# WHAT THIS TASK INVOLVES:
Copies of all lines containing the string "computer" are needed from the data below.

# MATERIAL FOR THIS TASK:
----

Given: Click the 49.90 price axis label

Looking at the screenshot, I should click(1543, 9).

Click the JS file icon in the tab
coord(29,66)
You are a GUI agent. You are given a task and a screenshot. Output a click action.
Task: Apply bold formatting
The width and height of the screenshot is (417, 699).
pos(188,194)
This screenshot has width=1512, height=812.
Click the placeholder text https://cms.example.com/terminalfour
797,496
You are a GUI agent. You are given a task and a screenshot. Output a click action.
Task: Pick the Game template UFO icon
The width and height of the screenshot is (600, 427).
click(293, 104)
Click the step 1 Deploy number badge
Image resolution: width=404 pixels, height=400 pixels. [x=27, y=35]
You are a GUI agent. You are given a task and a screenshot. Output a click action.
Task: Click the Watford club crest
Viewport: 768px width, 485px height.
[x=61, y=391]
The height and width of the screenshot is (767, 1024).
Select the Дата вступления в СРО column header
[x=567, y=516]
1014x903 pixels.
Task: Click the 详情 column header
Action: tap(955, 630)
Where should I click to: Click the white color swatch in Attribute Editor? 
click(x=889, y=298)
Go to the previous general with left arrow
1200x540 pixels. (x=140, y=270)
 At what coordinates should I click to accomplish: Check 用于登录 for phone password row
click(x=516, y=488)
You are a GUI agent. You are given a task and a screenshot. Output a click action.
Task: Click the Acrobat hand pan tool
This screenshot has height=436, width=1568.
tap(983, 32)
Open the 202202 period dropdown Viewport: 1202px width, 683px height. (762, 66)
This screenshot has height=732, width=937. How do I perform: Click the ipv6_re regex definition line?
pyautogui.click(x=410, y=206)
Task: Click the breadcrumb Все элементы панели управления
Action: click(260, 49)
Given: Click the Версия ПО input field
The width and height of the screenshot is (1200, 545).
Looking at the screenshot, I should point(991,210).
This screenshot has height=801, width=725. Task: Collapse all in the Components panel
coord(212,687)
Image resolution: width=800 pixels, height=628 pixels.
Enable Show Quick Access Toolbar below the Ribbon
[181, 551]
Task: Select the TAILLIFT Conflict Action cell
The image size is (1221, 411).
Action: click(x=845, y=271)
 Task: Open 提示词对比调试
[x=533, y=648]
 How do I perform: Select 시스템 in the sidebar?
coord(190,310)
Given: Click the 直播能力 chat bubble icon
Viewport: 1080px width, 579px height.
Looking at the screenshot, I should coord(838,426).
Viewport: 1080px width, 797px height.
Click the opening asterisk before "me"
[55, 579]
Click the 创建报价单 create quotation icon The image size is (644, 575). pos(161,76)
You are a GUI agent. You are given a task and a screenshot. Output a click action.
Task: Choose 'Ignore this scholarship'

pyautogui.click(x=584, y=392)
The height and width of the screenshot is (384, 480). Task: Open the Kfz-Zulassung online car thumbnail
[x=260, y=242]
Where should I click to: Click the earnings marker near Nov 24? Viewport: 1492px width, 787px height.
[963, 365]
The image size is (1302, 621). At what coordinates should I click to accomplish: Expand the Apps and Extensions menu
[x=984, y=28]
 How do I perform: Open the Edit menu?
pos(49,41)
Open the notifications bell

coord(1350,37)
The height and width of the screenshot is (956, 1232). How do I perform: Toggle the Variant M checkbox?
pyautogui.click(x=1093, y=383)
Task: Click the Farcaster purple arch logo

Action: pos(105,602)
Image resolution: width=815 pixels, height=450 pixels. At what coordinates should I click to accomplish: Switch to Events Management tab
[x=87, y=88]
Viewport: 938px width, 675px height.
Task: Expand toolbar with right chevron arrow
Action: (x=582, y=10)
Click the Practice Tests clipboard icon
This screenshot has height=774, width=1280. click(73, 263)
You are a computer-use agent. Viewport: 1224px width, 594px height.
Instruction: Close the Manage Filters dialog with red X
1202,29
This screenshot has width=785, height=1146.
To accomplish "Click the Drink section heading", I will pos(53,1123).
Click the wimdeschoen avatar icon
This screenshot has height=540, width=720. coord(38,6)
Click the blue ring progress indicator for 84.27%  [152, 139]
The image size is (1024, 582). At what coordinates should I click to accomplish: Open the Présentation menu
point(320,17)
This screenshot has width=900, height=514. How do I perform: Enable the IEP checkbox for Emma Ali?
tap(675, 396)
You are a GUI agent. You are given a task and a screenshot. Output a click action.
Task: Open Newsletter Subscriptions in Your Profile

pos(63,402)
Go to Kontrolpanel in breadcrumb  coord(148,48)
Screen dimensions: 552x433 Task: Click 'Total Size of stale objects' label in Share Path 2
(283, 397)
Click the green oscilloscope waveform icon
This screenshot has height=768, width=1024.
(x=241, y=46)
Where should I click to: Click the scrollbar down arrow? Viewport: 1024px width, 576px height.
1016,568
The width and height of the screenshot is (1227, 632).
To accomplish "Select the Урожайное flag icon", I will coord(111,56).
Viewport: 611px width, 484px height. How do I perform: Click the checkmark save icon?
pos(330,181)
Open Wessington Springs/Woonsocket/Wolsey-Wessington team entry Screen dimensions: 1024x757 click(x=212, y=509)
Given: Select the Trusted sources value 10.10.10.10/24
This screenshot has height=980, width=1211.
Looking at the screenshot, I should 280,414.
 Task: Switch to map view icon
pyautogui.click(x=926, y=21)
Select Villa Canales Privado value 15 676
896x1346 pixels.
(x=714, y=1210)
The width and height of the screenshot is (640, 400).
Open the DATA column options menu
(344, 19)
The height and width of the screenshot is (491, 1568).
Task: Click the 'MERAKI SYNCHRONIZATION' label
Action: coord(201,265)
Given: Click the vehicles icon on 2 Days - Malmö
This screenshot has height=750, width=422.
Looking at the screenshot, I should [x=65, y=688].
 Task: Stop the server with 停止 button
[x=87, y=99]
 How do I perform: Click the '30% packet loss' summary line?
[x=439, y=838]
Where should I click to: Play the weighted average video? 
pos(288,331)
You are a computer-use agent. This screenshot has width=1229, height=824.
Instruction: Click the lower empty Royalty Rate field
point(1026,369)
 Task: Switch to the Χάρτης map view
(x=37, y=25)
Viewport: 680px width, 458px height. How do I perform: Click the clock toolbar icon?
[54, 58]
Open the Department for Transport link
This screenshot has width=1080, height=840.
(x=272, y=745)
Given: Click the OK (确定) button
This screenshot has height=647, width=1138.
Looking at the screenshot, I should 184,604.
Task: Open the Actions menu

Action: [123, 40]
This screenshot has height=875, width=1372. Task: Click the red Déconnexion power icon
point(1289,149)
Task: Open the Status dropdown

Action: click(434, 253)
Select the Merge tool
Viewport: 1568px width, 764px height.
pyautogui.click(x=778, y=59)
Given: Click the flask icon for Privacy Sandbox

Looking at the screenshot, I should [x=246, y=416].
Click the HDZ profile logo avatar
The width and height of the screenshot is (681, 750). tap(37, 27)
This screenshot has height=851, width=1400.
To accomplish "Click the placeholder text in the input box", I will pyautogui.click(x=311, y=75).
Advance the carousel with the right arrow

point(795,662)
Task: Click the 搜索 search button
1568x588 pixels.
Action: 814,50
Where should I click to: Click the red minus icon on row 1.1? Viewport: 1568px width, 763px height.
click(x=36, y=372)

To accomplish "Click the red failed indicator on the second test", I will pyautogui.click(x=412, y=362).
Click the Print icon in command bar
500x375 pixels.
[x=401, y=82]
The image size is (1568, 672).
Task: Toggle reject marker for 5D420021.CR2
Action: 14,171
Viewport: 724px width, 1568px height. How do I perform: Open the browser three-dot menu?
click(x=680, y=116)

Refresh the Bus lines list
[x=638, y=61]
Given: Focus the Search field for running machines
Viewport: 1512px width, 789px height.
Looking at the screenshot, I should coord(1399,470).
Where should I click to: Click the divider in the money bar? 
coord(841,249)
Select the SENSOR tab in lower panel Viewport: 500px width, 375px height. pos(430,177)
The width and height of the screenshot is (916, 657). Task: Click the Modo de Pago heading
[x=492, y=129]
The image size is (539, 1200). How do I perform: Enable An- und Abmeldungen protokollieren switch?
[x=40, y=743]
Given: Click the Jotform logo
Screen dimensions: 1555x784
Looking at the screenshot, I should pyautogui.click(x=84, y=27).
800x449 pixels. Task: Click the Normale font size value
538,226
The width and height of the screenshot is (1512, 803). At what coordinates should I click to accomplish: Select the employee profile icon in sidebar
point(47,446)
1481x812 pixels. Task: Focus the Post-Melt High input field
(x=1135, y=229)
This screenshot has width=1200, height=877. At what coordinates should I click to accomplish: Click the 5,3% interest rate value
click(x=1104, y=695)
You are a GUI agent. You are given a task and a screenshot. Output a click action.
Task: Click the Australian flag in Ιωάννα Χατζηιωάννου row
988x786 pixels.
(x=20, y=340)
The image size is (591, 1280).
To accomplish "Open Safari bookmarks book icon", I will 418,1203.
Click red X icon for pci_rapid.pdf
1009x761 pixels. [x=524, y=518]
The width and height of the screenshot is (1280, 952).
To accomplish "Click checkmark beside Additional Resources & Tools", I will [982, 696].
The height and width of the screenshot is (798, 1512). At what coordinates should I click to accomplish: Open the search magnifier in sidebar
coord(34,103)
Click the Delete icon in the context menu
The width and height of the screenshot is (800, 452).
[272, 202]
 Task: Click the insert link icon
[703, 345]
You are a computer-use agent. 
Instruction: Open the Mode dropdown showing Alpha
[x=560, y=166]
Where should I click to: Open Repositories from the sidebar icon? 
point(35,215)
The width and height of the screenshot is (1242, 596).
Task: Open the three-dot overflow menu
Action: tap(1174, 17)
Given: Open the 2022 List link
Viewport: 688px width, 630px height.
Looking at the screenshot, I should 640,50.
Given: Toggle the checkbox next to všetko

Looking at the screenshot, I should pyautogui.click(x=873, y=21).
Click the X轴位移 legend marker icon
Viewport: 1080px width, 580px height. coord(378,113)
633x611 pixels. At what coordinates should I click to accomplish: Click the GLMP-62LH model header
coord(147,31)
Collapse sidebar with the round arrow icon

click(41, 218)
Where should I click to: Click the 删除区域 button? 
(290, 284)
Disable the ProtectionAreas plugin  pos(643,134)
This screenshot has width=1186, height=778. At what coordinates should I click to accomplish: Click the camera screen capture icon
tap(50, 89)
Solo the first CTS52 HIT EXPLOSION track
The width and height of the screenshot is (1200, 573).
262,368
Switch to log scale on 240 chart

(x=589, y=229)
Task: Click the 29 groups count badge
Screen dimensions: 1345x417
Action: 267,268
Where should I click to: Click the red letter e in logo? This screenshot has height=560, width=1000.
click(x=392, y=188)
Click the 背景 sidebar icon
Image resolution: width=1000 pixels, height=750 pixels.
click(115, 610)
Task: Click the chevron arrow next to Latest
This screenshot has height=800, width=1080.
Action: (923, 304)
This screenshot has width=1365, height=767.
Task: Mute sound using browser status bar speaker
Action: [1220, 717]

----

# ANSWER SPACE:
You are a computer-use agent. Viewport: 1224px width, 594px height.
You are a computer-use agent. This screenshot has width=1229, height=824.
You are a computer-use agent. 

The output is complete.